1989.7.16 教育指針 創価学園(2)(池田大作全集第57巻)

前後
8  強き心、優しき心の人に
 ここで、何点か諸君にお願いしておきたい。
 その一つは、どうか、お父さん、お母さんを大切にしていただきたいということである。
 それは両親のためであることはもちろんであるが、しかし、親の心というものはもっと深い。親が子どもの「親孝行」を喜ぶのは、決して自分のためではない。親は、子どもが孝行してくれようとも、またそうでなくとも、子どもを思う心には変わりはないものである。
 ただ、わが子が「親孝行」のできる子どもであれば、将来も心配はない。そういう温かい心根があれば、いつになっても、何をやっても、どこへ行っても、立派な人間性をもって進んでいけるであろう。また、どんな苦難があろうとも、その強く優しい心が、一生の幸せを築きゆく原動力となっていくだろう、と親は考えて喜ぶのである。

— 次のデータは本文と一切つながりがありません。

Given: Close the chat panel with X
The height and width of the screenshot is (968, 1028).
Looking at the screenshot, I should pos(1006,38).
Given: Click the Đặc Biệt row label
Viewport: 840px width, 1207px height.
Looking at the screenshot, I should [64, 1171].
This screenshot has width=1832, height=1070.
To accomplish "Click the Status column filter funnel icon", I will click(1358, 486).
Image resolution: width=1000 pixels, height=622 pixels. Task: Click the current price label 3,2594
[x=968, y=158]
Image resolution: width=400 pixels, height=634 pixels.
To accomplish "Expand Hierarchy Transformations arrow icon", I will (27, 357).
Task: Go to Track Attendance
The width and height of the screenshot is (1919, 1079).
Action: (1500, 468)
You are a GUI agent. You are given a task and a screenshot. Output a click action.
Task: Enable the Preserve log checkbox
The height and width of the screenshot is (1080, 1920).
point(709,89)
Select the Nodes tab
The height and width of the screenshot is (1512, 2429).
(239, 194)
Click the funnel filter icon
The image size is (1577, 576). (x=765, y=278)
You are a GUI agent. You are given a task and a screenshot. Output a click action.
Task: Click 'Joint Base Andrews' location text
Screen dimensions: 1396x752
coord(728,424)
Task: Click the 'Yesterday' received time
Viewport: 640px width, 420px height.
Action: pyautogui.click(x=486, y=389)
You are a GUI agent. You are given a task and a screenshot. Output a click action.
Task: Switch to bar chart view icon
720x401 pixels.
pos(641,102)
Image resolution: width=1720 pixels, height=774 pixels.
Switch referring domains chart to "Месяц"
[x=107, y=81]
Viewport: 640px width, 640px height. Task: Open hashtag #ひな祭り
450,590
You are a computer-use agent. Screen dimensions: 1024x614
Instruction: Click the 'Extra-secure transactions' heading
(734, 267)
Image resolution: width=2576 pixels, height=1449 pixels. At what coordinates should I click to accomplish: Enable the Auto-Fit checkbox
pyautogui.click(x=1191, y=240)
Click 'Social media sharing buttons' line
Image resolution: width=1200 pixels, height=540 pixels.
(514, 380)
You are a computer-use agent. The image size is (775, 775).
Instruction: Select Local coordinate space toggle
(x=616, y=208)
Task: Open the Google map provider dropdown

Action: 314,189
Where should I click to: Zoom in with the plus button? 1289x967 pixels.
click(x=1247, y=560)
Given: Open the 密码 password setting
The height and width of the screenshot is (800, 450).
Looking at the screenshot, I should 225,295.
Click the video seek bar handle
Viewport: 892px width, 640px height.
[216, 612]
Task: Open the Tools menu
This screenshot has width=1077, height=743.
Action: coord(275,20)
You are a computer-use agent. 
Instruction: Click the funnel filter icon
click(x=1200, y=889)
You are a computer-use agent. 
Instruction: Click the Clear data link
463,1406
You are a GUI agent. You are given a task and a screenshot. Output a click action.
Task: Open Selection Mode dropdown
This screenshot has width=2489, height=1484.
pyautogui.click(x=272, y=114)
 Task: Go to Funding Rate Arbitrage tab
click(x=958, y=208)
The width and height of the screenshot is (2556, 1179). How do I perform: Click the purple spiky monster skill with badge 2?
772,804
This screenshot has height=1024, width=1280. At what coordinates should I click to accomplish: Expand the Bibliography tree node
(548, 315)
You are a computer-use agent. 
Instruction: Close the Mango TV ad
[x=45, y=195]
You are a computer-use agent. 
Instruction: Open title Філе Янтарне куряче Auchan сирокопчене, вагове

 どうか、そうした”親の心”のわかる諸君であっていただきたい。親に心配をかけないこと自体が、立派な親孝行である。その人はすでに立派な「大人」、立派な「人間」であるといえる。そして、これが創価学園の人間教育の精神であることを申し上げておきたい。
 もう一点は、現在、多くの学校が不登校(登校拒否)や校内暴力の問題に悩んでいる。教育の最大の課題ともなっている。幸いにもわが創価学園ではこれまで、人間教育のすばらしい伝統を築いてくることができた。暴力を振るうことなど絶対にあってはならない。「暴力」は「人間失格」の行為である。どうかわが学園では、これからも、良き先輩、後輩として、さらにうるわしい友人関係、人間関係の絆を強めていっていただきたい。
 また、不登校については、私もこれまで、教育現場でこの問題に取り組んでこられた方々の体験をうかがい、意見を交換しながら、私なりに掘りさげてきた。そこにはさまざまな事情があり、原因がある。ささいなことから「学校に行きづらい」と思うようになる場合もある。また、何らかの理由で少々、学校を休んだ時に、教師やクラスメートから責められると、気弱になっている心に圧迫を感じて、ますます登校するのが嫌になる場合もあるようだ。
 諸君の周囲にはあまりそのような例はないかもしれないが、友人が何らかの理由で学校を休み、ふたたび登校してきた時には、どうか心温かく迎えてあげていただきたい。人は言葉ひとつで勇気づけられもし、また心を傷つけられることもある。どうかそうした”思いやり”の心を忘れない諸君であっていただきたい。
 最後に、諸君のいちだんの努力と成長と健康、また諸君のご両親のご多幸とご長寿をお祈り申し上げ、わが創価学園の偉大なる発展を願って祝福のスピーチとしたい。